A Toll on Earth

Coconino Center for the Arts, Flagstaff, AZ, 2013

Dimensions: 24' in Diameter x 7' H

Materials: steel carousel, motor, bison skulls, 2000 lbs cornmeal, Ponderosa pine wood

In the 19th century, the species - Bison bison - was decimated.  Hundreds of thousands of bleached bones were collected off the prairie and shipped to one of four processing centers - in Detroit, St.
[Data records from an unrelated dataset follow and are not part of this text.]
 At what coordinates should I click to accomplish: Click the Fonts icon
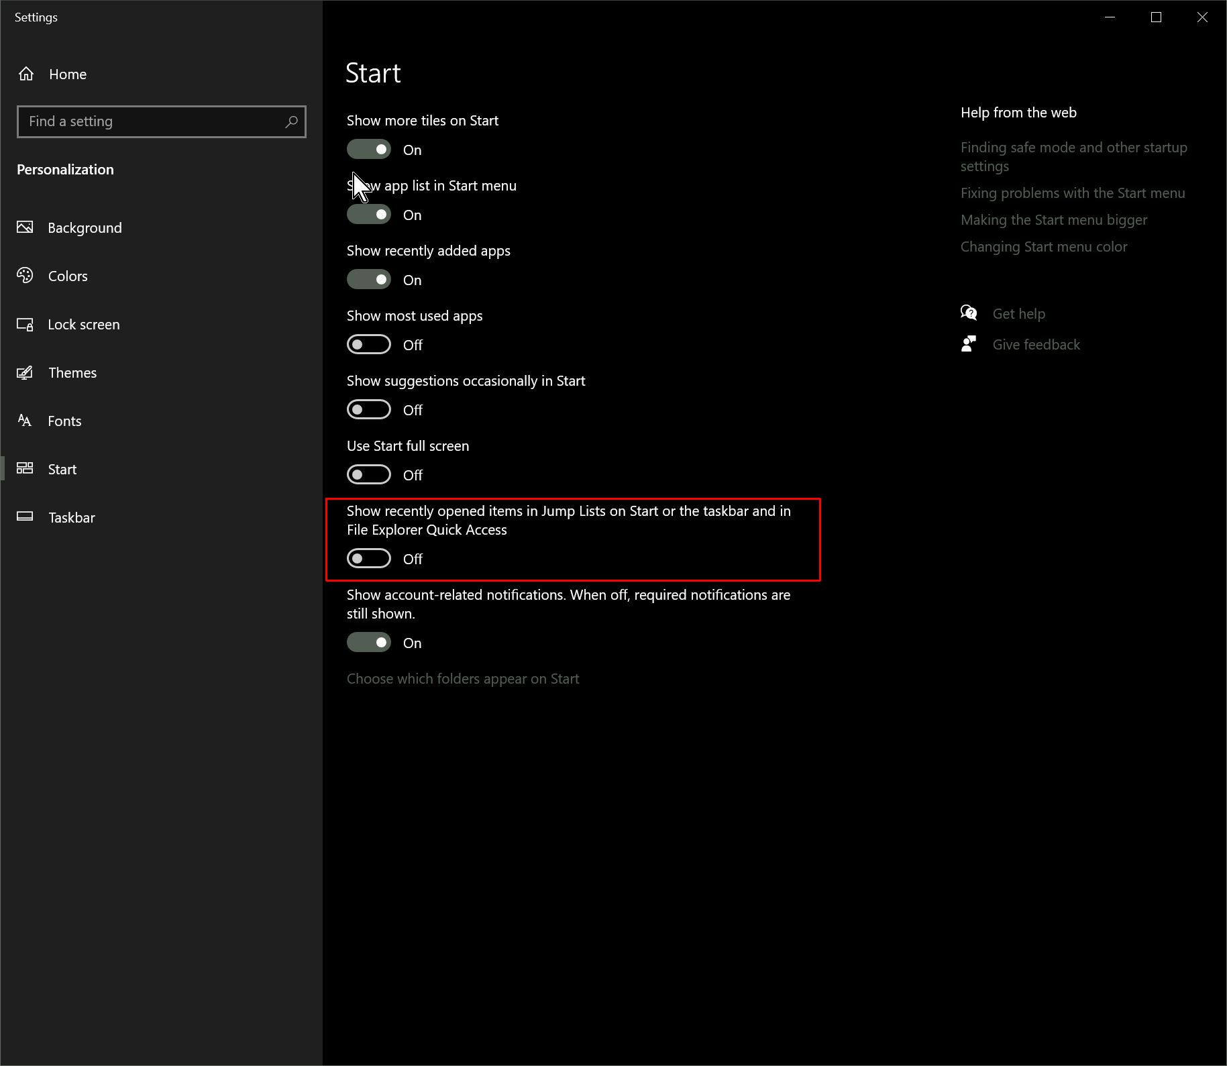(25, 421)
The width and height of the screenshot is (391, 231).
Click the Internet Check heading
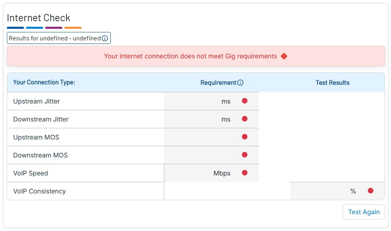38,18
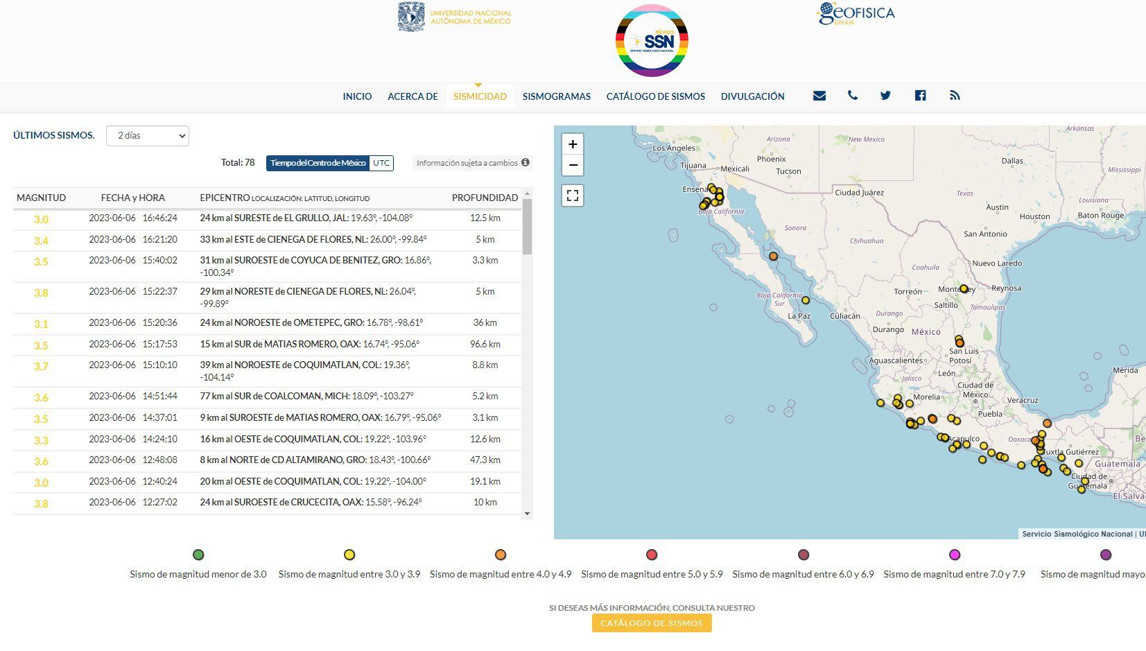Open the Sismogramas menu
Viewport: 1146px width, 651px height.
556,96
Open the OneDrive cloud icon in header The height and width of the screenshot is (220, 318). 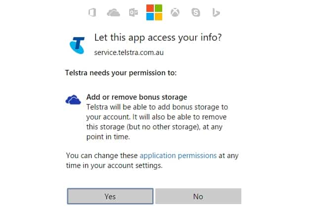(x=113, y=12)
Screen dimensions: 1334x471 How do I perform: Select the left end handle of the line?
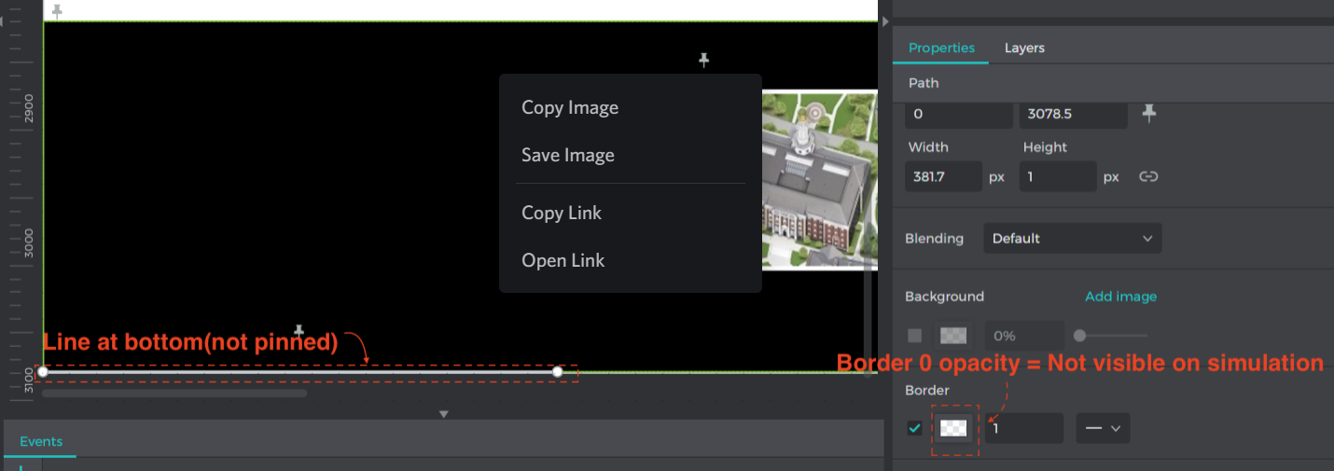43,372
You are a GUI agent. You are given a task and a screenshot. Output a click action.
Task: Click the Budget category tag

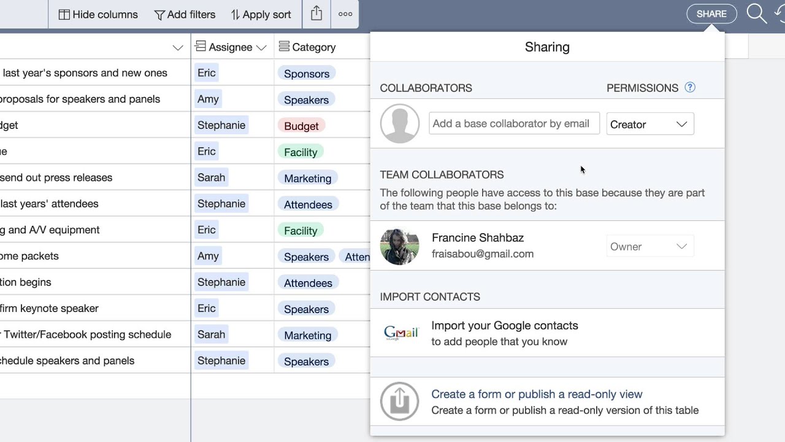point(301,126)
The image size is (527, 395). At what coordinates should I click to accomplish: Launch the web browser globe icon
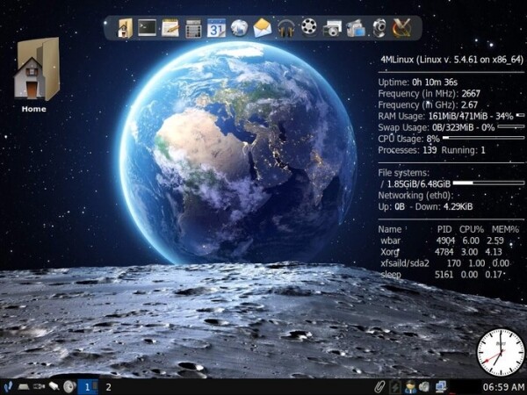tap(239, 28)
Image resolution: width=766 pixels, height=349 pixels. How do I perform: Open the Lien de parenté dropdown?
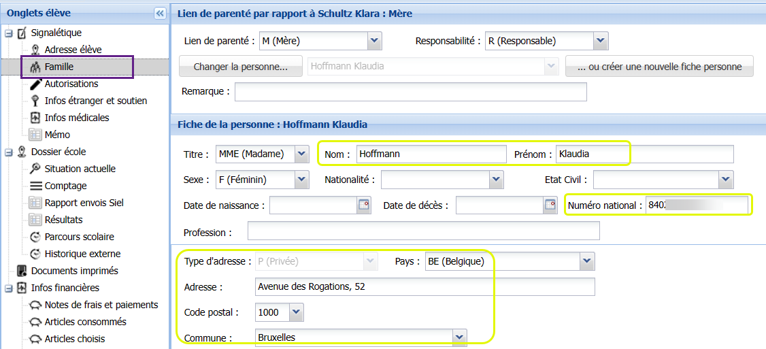[374, 41]
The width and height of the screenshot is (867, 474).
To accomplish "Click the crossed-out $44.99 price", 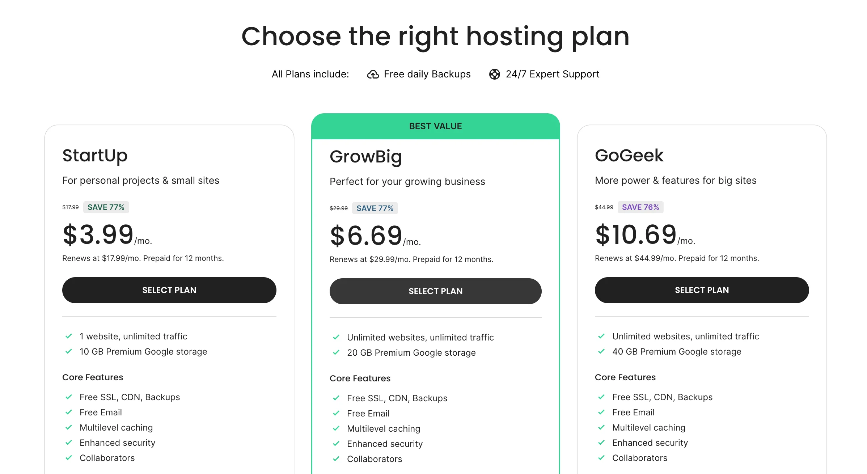I will click(604, 207).
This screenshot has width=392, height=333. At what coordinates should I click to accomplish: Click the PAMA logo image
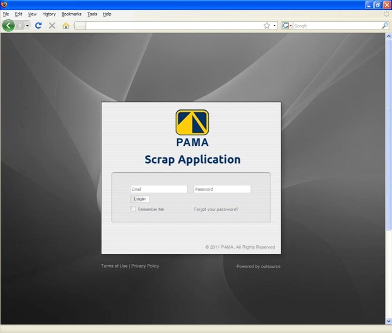[x=192, y=123]

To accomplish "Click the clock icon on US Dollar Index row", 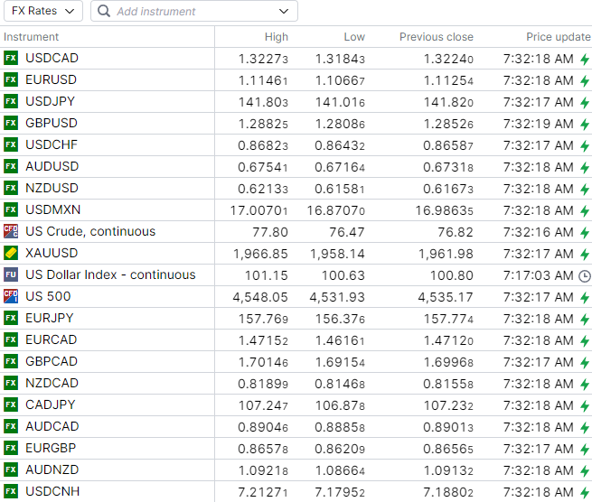I will [584, 275].
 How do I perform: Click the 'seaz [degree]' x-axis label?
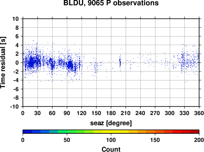[111, 123]
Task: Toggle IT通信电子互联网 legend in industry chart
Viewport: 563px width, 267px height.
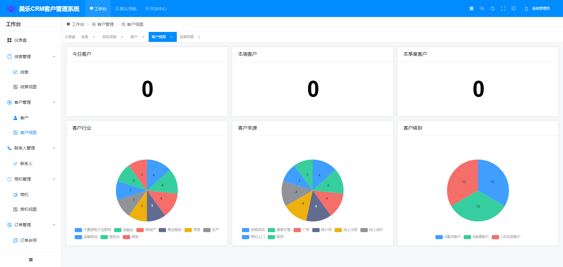Action: 93,230
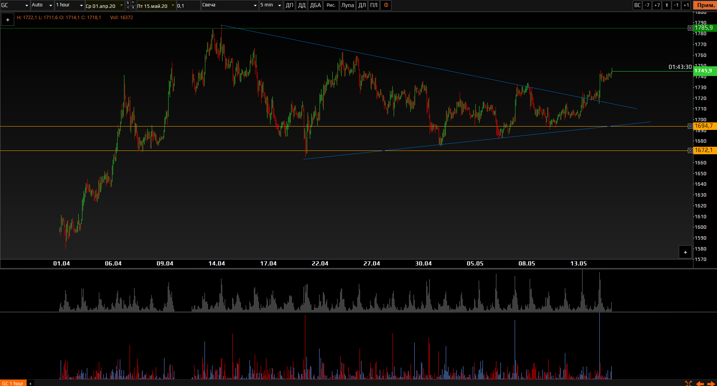Click the 0,1 step input field
This screenshot has height=386, width=717.
(188, 6)
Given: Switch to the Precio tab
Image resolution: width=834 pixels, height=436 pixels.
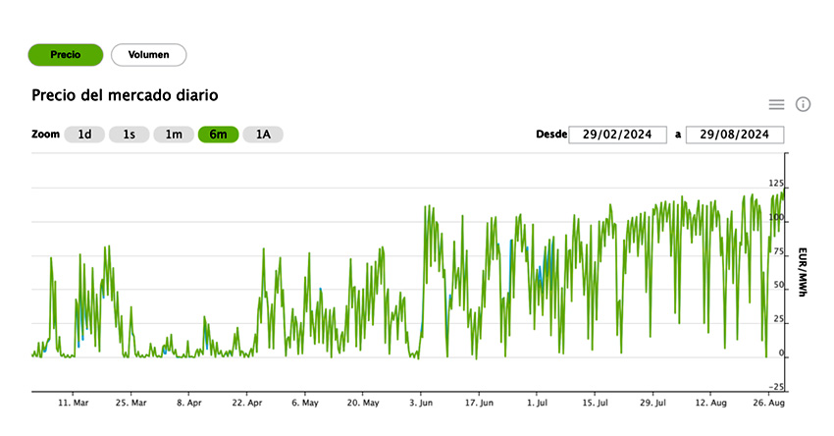Looking at the screenshot, I should click(x=66, y=55).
Louis, Philadelphia, or Baltimore - for the making of fertilizer for farming.  This wholesale slaughter of the bison was warranted by the federal government in its desire to rid the land of the Native Peoples who inhabited the Great Plains. 

In her book The Little House on the Prairie, Laura Ingalls Wilder writes:

"Why do they do that, Ma?" Laura asked.  "Why do they go west?"

"They have to," Ma said.

"Why do they have to?"

"The government makes them, Laura," said Pa.  "Now go to sleep."

He played the fiddle softly for a while.  Then Laura asked, "Please, Pa, can I ask just one more question?"

"May I," asked Ma.

Larua began again.  "Pa, please, may I -"

"What is it?" Pa asked.  It was not polite for little girls to interrupt, but of course Pa could do it.

"Will the government make these Indians go west?"

"Yes," Pa said. "When white settlers come into the country, the Indians have to move on.  The government is going to move these Indians farther west, any time now.  That's why we're here, Laura.  White people are going to settle all this country, and we get the best land because we get here first and take our pick.  Now do you understand?"

"Yes, Pa," Laura said. "But, Pa, I thought this was Indian Territory.  Won't it make the Indians mad to have to -"

"No more questions, Laura," Pa said, firmly.  "Go to sleep."

When I first created this sculpture in 1998, the Kosovo War was going on in Yugoslavia, and Sarajevo was under siege.  Thousands of civilians were losing their lives by sniper fire by Serb forces.  I wondered at the time, how can such a thing happen?  I remember thinking that we as a human species have become prisoners of our own history, repeating ourselves, again and again.